320 pages / Reviewed by Amanda Shipton, teacher
Suggested Reading Age 7+
Einstein the Penguin is a very well written and exciting text. It is definitely a book that children won't be able to put down and will be fully engaged with.
Imogen, a nine-year-old girl and her younger brother, Arthur, are taken on a last minute trip to London Zoo. There's all the typical events of a family trip - rushing around, lost jumpers, busy transport, everyone wanting to see different animals, ice cream and not being finished when the attraction closes! Through the detailed events, choices of language and character speech, the reader will soon be laughing as the chaotic events unfold.
As the zoo nears closing time, the family almost run out of time for the penguins. Luckily there's just enough time for a quick stop when one of the smallest penguins approaches them and peers through the glass as if to make friends. 'Can we keep him? Please?' they ask their Mum. Her response.. '..Penguins are always welcome at our house.' Later that evening, this penguin (plus backpack) appears in the street outside their house. They welcome it in with the view that tomorrow it will be returned to the zoo but no-one at the zoo believes they have a penguin in their house.
Imogen and Arthur discover the penguin is called Einstein, who has a lost friend, Isaac. Imogen and Arthur set to some detective work.. where are these penguins from? How did they end up here? and where is Isaac now? An adventure full of suspense unfolds and they end up travelling to Scotland, meeting detectives (and getting them into trouble with their boss!) rescuing Isaac and spending Christmas with a penguin!
An exciting story right up until the end, this is a perfect text for later KS1 and KS2 to use in the classroom, and is a text that all abilities can engage with. There are plenty of writing opportunities for both fiction and non-fiction from this text; recounts, predictions, newspaper reports, retelling from another character's perspective, factual writing. Drama; freeze frames, debates, character speech, expression, retelling. Geography; country location, travel, climate, habitats.
320 pages / Reviewed by Maria Faithorn, teacher
Suggested Reading Age 7+
When the Stewart family visit the zoo, they particularly like the penguins. As they are leaving, Mrs Stewart says to one of the penguins that they can come and visit any time. They are very surprised when the penguin turns up on their doorstep shortly afterwards. The children, Imogen and Arthur, love having Einstein to stay and try to find out more about where he has come from and why he is there.
Featuring cute penguins and shady characters in a mystery adventure that needs solving, even if it means Einstein might not be able to stay. The basic premise of a penguin turning up unannounced is a very cute idea and the drawings by David Tazzyman are the highlight of this book as Einstein is adorable in the pictures and the humans suitably wacky. The Australian character even looks like the Australian actor Bill Hunter and the facial expressions on all the characters are just brilliant.

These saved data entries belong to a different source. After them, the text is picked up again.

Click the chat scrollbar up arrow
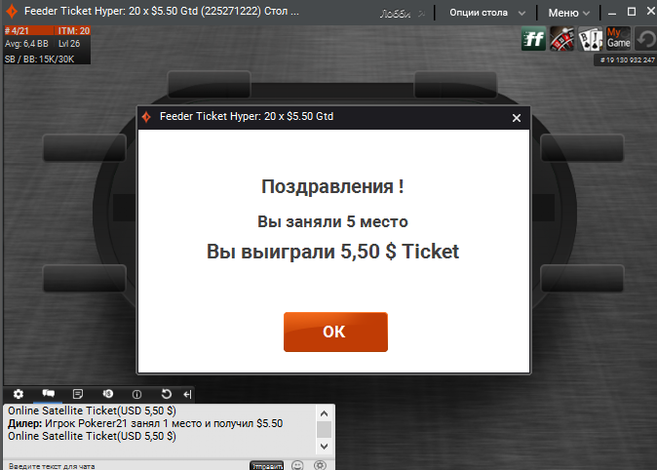The height and width of the screenshot is (470, 657). tap(324, 413)
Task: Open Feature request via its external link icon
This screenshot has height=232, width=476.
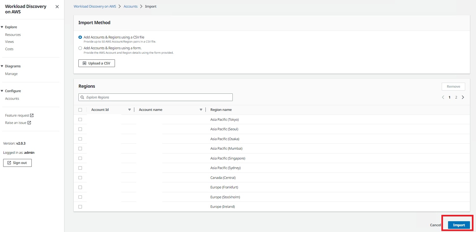Action: tap(32, 115)
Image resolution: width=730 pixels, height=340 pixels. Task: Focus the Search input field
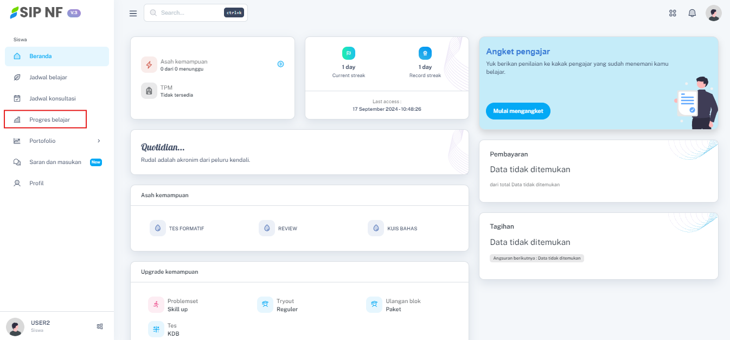190,13
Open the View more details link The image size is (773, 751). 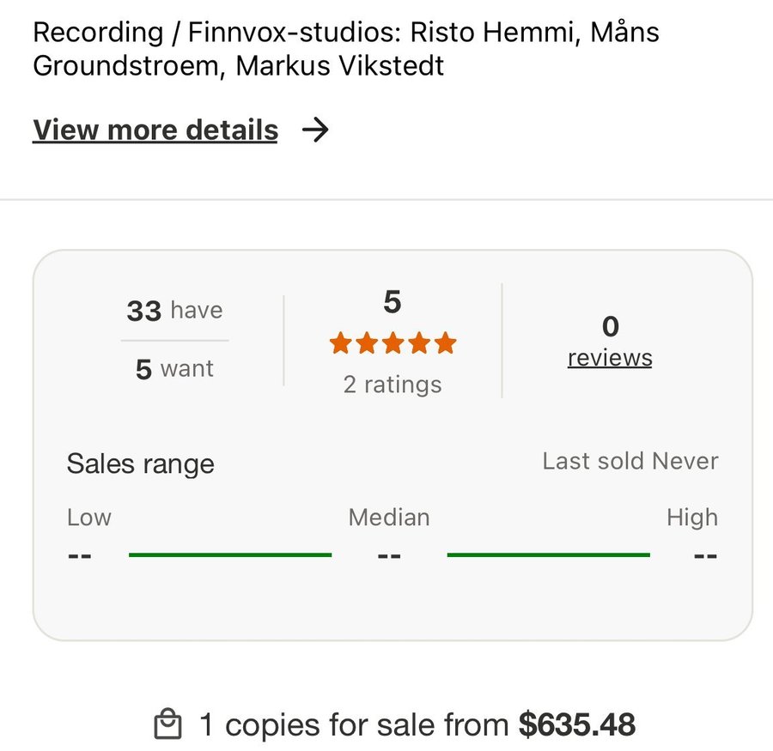coord(155,130)
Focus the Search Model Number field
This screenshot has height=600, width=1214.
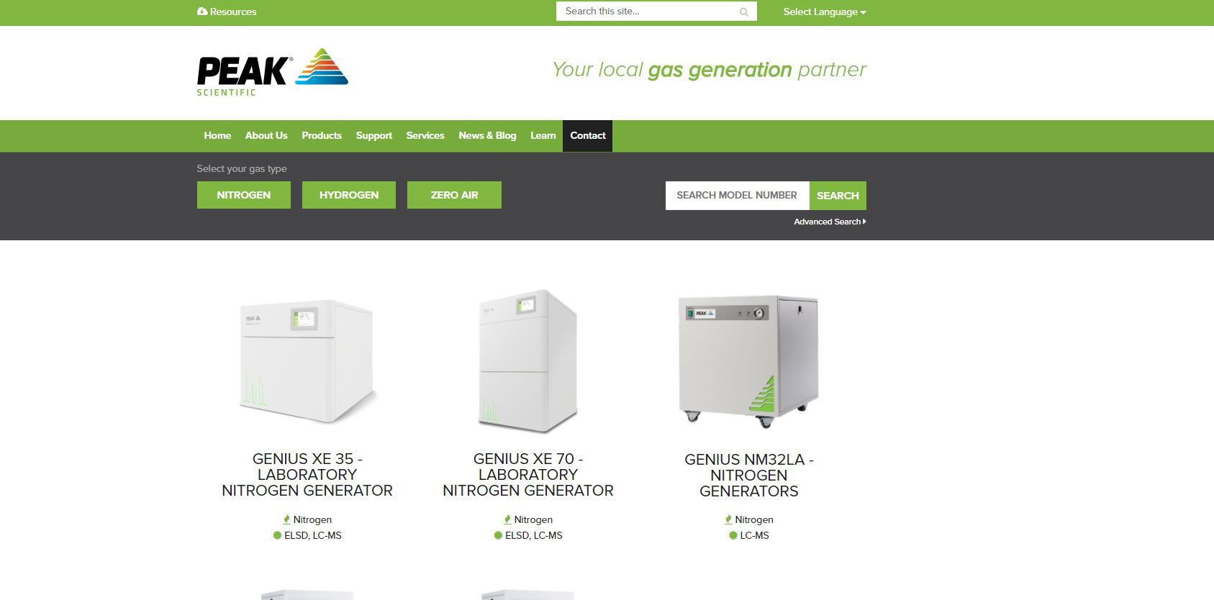(738, 196)
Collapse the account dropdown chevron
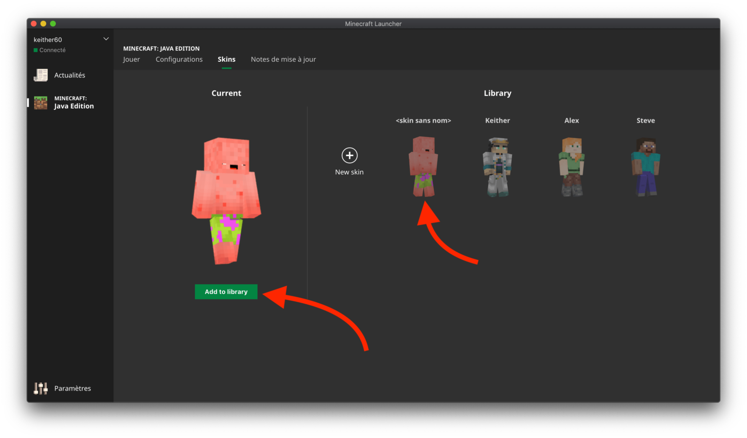This screenshot has width=747, height=438. 106,38
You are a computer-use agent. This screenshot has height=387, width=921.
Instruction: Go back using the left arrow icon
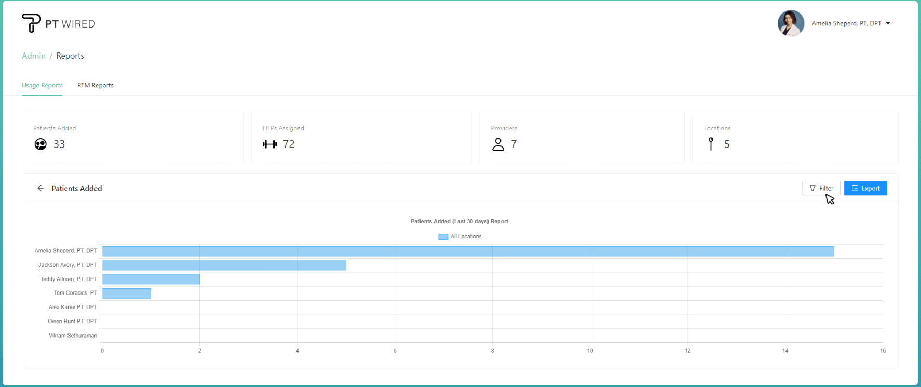40,189
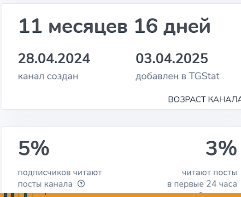Click the читают посты label
Viewport: 241px width, 197px height.
point(210,173)
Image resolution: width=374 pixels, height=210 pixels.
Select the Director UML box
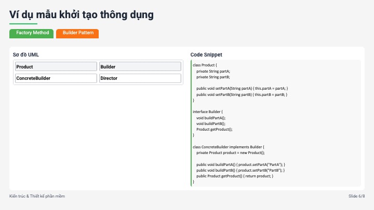click(x=140, y=78)
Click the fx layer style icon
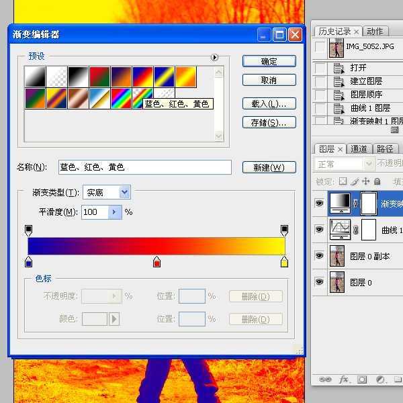403x403 pixels. [x=344, y=379]
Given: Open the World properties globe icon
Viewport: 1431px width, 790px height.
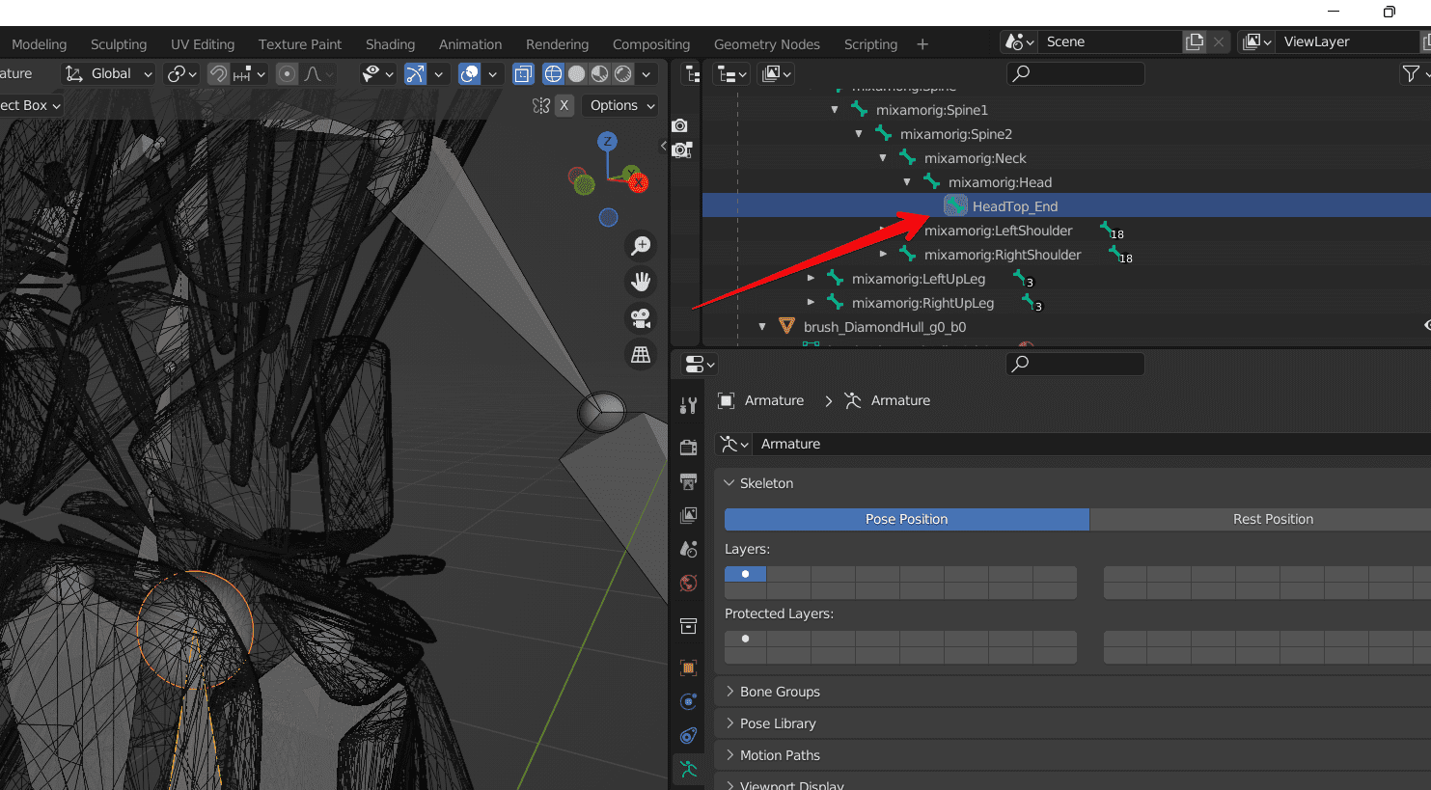Looking at the screenshot, I should click(x=688, y=583).
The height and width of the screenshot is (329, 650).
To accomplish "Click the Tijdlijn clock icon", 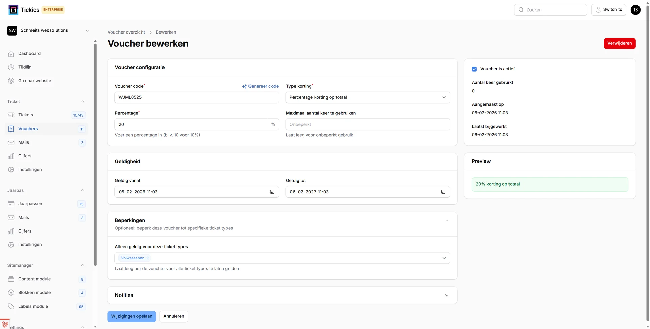I will click(11, 67).
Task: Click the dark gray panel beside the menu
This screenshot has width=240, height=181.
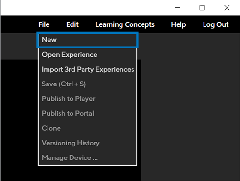Action: coord(190,107)
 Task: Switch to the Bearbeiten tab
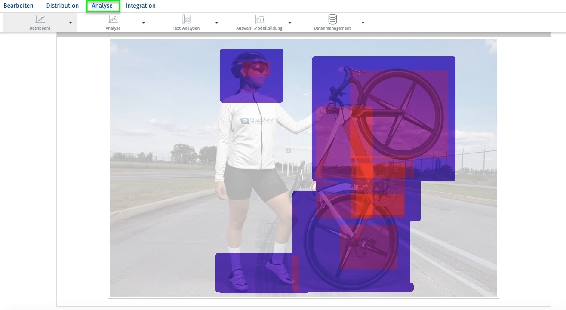pos(18,6)
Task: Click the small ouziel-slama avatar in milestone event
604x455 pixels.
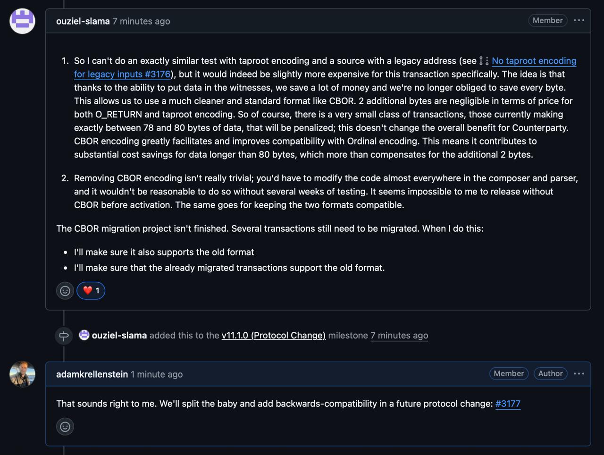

The story idea is lovely and the way the family adapt to Einstein is delightful. There are many plot holes (like how does Einstein know where they live and how did he get to their house?) but they do not seem to matter too much. The school scenes and the way a small child behaves are not quite right - something I think children will notice, but the story is quite an easy read and just the right length for Lower Key Stage 2 readers.
A bit of madcap and a lot of cuteness (what is it about penguins that makes them so sweet?) makes it a book children will enjoy.